> [About this exercise]:
The answer should be an exact repeat of the stretch of material below from the line containing "[Vimeo] (169, 1010)" through the line containing "Shop (78, 15)".

> [Available data]:
^^^^

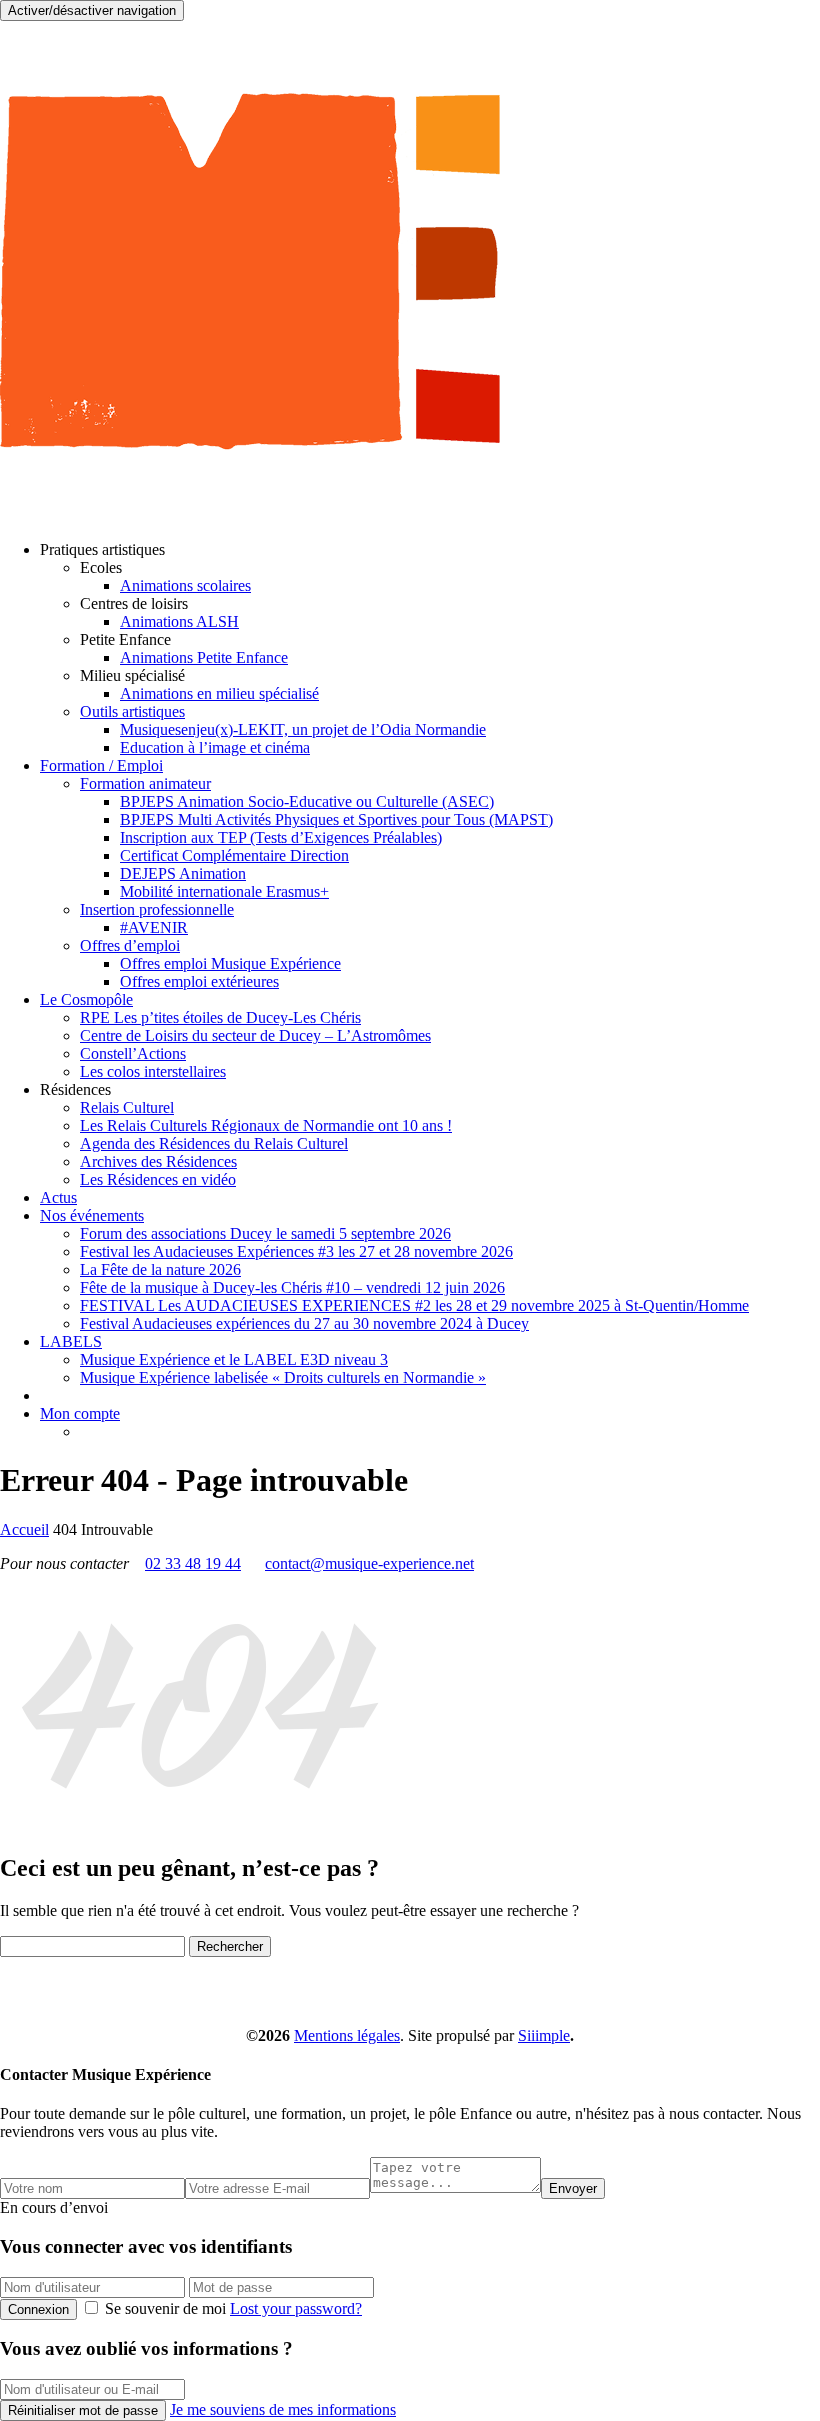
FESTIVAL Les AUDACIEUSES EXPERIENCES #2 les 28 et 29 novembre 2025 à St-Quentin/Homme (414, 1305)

^^^^

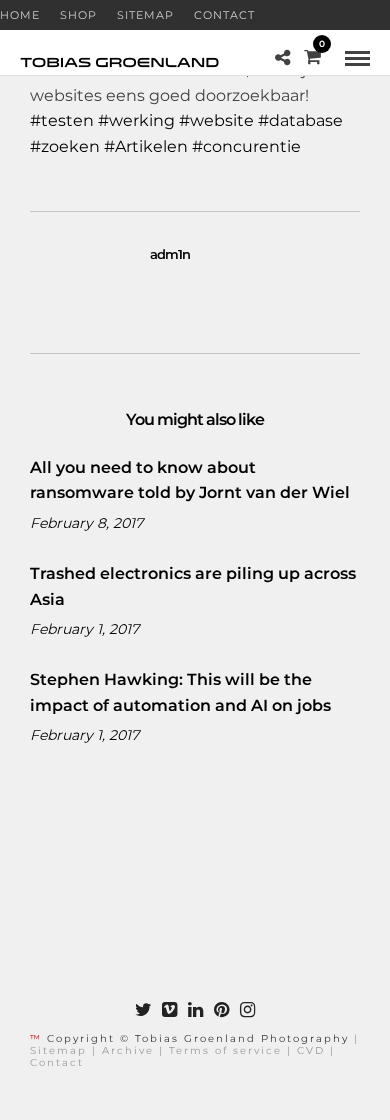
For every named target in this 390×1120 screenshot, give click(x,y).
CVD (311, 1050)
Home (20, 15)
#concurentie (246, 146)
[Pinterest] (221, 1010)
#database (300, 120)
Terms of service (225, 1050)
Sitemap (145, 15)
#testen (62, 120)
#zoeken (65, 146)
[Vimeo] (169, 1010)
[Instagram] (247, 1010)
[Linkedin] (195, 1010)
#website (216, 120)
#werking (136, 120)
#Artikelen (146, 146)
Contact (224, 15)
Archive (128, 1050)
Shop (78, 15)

^^^^

> [Exercise response]:
[Vimeo] (169, 1010)
[Instagram] (247, 1010)
[Linkedin] (195, 1010)
#website (216, 120)
#werking (136, 120)
#Artikelen (146, 146)
Contact (224, 15)
Archive (128, 1050)
Shop (78, 15)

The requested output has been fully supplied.